A key reason for this is the high number of vacancies within the industry, with 45% of respondents nationwide having to ask staff to work longer hours, the report added.
Some restaurants in London are still having to close due to staff shortages despite strong customer demand following the easing of coronavirus restrictions.
A £1m scheme, funded by Westminster City Council, has been set up to fill vacancies in London's West End, an area which has been significantly affected by the recruitment crisis.
There are various options of support for those struggling in the industry, including Me, Myself In Mind, a business providing mental health workshops and therapy for hospitality workers.
The company was founded by Merly Kammerling, a former London-based chef and now therapist who works with firms and individuals in the hospitality industry.
"There's a lot of high anxiety, people are feeling traumatised," she said.
"There's not much time to think, coming out of a pandemic and straight into a staff shortage; it is exacerbating their ability to cope.
"People are being pushed through with not much training and they are feeling like impostors."
Miss Kammerling also believes hospitality closures during lockdown caused workers to rethink their career choices.
"Since the pandemic, people are questioning whether they want to do it," she said.
"They have had time off with loved ones, it is hard for them to go back to the demands of the hospitality sector.
"The industry is archaic, but is certainly moving forward towards being more aware, proactive and supporting of mental health."

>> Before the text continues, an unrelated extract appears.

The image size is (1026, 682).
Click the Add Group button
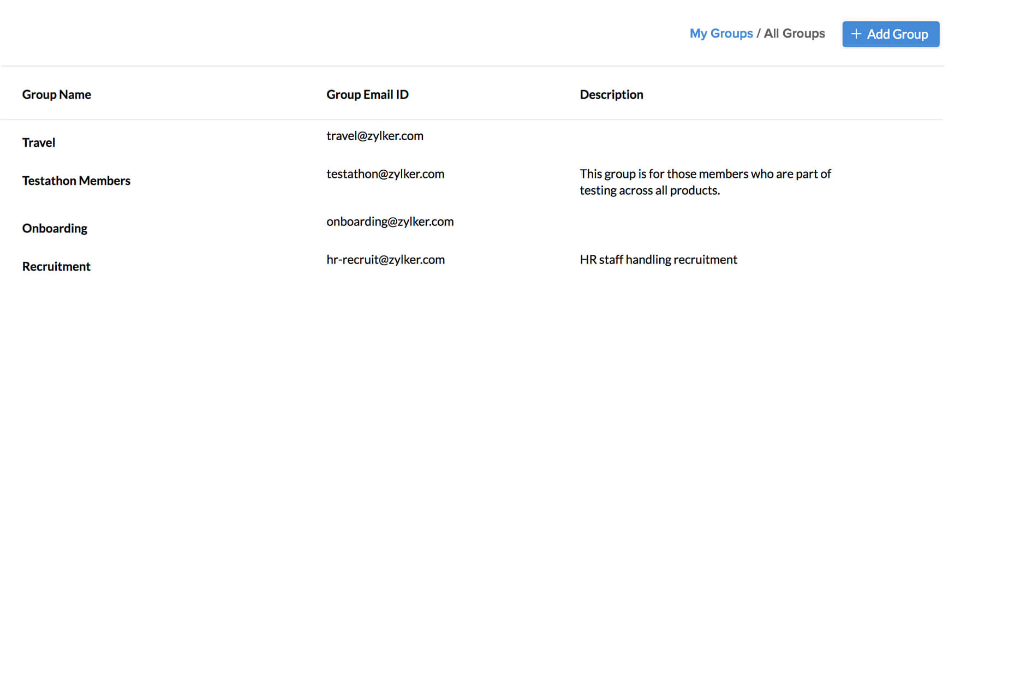[x=891, y=34]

A 2021 survey by hospitality mental health organisation The Burnt Chef showed that one in five hospitality workers was planning on leaving.
A report by the group in 2020 found that 80% of staff had experienced mental health issues as a result of their work, with antisocial hours and performance pressure cited as the cause.

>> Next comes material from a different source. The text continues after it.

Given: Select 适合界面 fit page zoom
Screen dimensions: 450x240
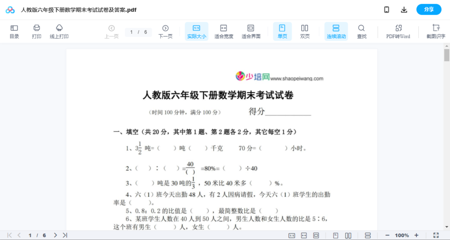Looking at the screenshot, I should [251, 31].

"High levels of stress and mental illness have been affecting our industry long before Covid-19," said Burnt Chef founder Kris Hall, "but this research demonstrates how brutal these past two years have been for hospitality owners.
"We find our sector in the middle of a severe resource crisis, with mass shortages worldwide as visitor numbers peak, yet staffing numbers continue to drop.
"Our own studies have shown that work-life balance ranks highest as to why people do not want to return to what once was the third largest sector in the world."
Despite restaurants in London performing well after the UK's lockdowns, the mental health of business owners has slumped.
Staff shortages are not the only issue that needs to be managed, says Fionn Hart, UK manager at London-based Flipdish.
"The talent crisis, inflation, VAT rises, inconsistent restrictions and low cash reserves have given restaurant owners sleepless nights," he said.
"As restrictions were completely lifted earlier in the year, office parties and social gatherings are on the rise, causing a spike in the number of customers coming through the door."
According to Flipdish's survey, 32% of restaurant owners want the government to do more to look after their staff's wellbeing.
"Restaurant, pub, and bar operators now have a difficult balancing act to perform," added Mr Hart.
"Fulfilling these bookings and offering promotions to get new customers through the door, while simultaneously managing the reduced staff numbers on the ground to serve them.
"It's time the government opens its eyes to the pressures on the hospitality workforce, who are battling to protect their mental wellbeing whilst also keeping their businesses afloat.
"It's become clear that financial aid for the sector simply isn't enough."
The Department for Work and Pensions said it was investing heavily in mental health services following the pandemic.
A government spokesperson said: "We are making every effort to ensure everyone can access the mental health support they need.
"We're investing to expand and transform mental health services under the NHS Long Term Plan, which will see an additional £2.3bn going to services by 2023-24, on top of the £500m we made available in 2021-22 to address the specific impacts of the pandemic."